« La religion sera toujours une nécessité politique. Vous chargeriez-vous de gouverner un peuple de raisonneurs ! Napoléon ne l’osait pas, il persécutait les idéologues. Pour empêcher les peuples de raisonner, il faut leur imposer des sentiments. Acceptons donc la religion catholique avec toutes ses conséquences. Si nous voulons que la France aille à la messe, ne devons nous pas commencer par y aller nous-mêmes ? La religion, Armand, est, vous le voyez, le lien des principes conservateurs qui permettent aux riches de vivre tranquilles. La religion est intimement liée à la propriété. Il est certes plus beau de conduire les peuples par des idées morales que par des échafauds, comme au temps de la Terreur, seul moyen que votre détestable révolution ait inventé pour se faire obéir. Le prêtre et le roi, mais c’est vous, c’est moi, c’est la princesse ma voisine ; c’est en un mot tous les intérêts des honnêtes gens personnifiés. Allons, mon ami, veuillez donc être de votre parti, vous qui pourriez en devenir le Sylla, si vous aviez la moindre ambition. J’ignore la politique, moi, j’en raisonne par sentiment ; mais j’en sais néanmoins assez pour deviner que la société serait renversée si l’on en faisait mettre à tout moment les bases en question. »

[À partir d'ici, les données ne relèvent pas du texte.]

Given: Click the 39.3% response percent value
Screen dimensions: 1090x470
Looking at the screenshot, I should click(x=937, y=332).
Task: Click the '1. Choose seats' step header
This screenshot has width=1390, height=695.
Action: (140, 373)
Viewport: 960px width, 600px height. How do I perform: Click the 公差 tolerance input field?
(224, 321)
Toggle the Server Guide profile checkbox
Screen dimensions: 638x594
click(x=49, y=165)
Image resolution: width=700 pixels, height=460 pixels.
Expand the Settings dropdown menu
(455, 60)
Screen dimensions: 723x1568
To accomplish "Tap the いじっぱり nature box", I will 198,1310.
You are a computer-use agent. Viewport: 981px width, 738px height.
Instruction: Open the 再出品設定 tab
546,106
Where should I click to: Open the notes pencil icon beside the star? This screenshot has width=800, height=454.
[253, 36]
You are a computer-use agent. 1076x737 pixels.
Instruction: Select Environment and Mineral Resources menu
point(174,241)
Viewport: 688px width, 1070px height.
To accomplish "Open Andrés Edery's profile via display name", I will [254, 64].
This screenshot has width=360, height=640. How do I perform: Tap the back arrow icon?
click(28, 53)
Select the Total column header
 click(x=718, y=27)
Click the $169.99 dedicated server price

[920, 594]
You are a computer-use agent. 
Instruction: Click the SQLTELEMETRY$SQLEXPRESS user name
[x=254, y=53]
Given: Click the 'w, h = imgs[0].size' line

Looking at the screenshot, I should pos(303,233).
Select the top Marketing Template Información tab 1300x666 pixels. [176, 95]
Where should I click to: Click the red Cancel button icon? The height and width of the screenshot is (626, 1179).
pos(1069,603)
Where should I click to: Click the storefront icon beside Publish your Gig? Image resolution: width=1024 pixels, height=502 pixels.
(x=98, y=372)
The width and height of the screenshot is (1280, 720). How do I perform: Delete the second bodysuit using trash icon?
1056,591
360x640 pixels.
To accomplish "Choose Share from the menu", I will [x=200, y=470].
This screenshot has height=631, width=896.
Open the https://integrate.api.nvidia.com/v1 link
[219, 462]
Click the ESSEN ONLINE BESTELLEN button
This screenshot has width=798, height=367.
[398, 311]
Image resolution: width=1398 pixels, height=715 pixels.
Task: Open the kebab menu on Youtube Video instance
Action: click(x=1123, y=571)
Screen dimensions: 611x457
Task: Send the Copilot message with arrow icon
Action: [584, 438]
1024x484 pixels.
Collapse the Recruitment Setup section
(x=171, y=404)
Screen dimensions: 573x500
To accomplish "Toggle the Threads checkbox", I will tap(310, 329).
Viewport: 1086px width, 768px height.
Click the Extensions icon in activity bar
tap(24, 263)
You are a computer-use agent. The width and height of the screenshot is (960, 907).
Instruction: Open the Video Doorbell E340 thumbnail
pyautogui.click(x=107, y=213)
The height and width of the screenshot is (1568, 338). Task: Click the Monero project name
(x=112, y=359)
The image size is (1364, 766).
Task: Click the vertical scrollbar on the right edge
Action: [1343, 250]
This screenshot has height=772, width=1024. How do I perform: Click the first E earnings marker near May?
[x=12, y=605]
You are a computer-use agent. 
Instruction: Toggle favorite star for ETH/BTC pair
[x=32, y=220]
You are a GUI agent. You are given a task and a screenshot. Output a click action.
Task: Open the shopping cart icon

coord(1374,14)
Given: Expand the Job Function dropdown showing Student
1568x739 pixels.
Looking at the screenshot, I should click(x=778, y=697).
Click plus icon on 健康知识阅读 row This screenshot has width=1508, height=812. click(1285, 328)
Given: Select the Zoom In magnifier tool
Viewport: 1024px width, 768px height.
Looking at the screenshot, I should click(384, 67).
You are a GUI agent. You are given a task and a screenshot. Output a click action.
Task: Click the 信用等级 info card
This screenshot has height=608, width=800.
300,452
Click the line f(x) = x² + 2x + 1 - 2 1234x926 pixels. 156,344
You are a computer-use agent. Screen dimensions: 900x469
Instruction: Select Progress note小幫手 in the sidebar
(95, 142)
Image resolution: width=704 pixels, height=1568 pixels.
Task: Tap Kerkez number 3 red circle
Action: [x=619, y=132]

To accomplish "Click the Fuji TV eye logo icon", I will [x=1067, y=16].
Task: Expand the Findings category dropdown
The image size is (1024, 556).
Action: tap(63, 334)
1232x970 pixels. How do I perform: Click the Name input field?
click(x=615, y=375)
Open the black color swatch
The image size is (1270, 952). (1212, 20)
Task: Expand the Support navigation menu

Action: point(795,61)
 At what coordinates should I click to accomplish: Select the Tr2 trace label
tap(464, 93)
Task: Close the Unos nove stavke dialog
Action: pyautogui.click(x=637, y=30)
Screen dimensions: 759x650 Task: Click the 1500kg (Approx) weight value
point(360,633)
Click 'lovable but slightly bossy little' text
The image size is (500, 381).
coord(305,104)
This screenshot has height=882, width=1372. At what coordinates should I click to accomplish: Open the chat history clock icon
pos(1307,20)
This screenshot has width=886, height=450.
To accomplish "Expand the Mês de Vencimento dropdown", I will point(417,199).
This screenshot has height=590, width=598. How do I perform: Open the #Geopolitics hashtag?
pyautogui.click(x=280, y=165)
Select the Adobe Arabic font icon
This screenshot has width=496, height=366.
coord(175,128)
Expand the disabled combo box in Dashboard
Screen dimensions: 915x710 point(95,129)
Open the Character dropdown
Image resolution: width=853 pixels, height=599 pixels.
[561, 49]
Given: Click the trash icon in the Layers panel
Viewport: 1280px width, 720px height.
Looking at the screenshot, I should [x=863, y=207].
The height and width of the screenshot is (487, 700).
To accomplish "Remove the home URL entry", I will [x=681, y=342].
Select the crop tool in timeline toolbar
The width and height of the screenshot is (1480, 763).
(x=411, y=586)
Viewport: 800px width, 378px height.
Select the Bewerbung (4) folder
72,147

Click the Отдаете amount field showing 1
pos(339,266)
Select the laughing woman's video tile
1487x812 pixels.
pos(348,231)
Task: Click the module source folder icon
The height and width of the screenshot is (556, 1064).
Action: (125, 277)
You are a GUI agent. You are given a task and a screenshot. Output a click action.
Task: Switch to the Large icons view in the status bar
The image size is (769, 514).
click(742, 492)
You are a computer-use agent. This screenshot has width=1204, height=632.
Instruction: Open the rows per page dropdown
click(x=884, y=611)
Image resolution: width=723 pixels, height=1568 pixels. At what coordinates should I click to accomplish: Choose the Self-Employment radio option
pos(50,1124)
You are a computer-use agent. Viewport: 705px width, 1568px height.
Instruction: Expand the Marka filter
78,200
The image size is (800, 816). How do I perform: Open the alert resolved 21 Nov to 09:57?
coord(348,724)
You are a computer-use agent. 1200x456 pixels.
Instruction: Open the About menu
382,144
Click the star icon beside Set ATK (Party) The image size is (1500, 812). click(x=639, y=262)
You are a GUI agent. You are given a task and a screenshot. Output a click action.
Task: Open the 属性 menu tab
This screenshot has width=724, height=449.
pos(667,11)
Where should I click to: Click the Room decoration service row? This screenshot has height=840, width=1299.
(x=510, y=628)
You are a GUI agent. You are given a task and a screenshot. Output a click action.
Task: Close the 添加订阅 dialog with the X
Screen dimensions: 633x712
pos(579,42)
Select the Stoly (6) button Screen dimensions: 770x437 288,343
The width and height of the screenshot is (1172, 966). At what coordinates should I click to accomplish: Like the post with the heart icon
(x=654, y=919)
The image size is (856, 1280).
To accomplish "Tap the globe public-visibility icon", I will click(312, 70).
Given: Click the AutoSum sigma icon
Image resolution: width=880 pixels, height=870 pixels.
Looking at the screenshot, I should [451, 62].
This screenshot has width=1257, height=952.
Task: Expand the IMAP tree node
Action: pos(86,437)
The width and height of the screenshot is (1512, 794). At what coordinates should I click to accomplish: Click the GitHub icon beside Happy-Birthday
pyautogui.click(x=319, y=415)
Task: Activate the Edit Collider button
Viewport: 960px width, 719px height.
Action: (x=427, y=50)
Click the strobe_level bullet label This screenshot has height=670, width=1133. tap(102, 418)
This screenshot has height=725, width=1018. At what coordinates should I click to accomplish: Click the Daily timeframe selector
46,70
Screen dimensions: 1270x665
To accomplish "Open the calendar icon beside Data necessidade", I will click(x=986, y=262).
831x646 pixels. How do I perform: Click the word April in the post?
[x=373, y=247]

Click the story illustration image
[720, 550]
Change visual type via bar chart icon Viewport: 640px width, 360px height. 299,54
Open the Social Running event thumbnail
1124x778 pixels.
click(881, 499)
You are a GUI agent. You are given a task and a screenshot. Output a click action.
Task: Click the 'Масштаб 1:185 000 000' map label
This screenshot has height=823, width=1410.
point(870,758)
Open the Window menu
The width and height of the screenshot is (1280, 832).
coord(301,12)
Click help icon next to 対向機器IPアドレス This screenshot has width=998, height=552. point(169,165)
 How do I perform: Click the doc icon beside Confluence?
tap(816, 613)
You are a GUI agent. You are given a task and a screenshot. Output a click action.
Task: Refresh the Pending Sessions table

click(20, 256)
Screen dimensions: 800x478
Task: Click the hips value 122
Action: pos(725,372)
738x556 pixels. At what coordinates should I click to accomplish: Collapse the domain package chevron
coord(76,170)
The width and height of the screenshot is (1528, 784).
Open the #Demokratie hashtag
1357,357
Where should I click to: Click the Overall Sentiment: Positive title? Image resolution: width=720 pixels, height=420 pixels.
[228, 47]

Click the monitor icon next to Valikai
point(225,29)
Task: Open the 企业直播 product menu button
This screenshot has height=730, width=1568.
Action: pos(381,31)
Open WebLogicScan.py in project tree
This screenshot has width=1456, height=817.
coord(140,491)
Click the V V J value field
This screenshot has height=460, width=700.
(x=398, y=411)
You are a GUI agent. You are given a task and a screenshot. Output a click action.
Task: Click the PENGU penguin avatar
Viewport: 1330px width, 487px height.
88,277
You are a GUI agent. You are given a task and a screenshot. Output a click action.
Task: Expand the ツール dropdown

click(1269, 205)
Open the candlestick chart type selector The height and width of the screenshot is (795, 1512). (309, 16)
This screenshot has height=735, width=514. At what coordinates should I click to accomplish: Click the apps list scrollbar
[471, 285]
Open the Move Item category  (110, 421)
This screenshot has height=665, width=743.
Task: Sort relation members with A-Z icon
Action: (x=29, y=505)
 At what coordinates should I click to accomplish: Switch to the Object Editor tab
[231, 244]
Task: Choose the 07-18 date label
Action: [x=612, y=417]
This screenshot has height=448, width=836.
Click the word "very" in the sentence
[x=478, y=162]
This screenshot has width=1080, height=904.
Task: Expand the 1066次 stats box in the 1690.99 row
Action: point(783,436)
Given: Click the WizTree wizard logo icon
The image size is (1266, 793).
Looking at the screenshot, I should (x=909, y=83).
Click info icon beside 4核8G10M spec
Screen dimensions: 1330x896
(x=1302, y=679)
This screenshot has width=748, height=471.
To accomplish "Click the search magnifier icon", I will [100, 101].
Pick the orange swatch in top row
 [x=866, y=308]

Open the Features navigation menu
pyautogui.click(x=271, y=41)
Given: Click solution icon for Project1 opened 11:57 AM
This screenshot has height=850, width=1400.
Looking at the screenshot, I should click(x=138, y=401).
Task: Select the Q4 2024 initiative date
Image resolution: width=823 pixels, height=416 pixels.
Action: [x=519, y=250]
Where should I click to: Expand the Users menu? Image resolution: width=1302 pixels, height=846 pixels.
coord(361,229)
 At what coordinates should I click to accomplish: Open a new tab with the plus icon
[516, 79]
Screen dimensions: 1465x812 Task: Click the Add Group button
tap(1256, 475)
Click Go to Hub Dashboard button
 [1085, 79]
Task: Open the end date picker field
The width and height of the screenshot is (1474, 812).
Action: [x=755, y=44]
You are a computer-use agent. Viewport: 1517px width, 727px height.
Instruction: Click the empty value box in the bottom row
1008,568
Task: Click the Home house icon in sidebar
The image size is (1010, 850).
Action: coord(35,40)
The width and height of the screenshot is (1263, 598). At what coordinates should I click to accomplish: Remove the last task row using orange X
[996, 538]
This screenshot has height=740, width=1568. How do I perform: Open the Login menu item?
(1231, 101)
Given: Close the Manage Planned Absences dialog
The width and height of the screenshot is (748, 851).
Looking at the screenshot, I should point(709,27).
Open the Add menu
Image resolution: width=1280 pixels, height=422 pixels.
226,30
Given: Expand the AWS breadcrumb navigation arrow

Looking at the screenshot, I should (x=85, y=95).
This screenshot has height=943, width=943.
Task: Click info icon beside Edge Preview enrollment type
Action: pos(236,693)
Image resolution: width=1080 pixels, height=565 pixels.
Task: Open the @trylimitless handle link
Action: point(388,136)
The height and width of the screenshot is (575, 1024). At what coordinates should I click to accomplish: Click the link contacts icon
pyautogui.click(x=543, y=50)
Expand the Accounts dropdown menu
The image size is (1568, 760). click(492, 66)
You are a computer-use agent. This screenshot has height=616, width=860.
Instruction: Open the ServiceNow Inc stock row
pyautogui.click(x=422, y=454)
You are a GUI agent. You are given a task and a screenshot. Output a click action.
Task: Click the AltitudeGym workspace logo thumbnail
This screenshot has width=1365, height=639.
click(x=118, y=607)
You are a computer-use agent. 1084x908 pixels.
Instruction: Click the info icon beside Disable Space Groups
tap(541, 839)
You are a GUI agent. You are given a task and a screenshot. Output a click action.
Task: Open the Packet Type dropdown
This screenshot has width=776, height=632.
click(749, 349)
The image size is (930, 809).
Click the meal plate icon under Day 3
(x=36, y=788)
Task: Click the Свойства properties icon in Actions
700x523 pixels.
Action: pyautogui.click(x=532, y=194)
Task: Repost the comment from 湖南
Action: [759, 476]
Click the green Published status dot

C’est la duchesse de Langeais qui parle au marquis Armand de Montriveau.
Honoré de Balzac
La duchesse de Langeais
(Études de mœurs : Scènes de la vie parisienne, Histoire des treize)
Bibliothèque de la Pléiade, tome V de La Comédie humaine
p. 970
Note de Rose Fortassier :
« La duchesse exprime les idées de Balzac, qui écrit dans l’Essai sur la situation du parti royaliste : “Parmi les moyens de gouvernement, [la religion] n’est-elle pas le plus puissant de tous pour faire accepter au peuple les souffrances et le travail constant de sa vie ? […] Jésus-Christ et la Vierge, sublimes images du dévouement nécessaire à l’existence des sociétés, retiennent des populations entières dans leur voie de malheur et leur font accepter l’indigence.” » (p.1 502)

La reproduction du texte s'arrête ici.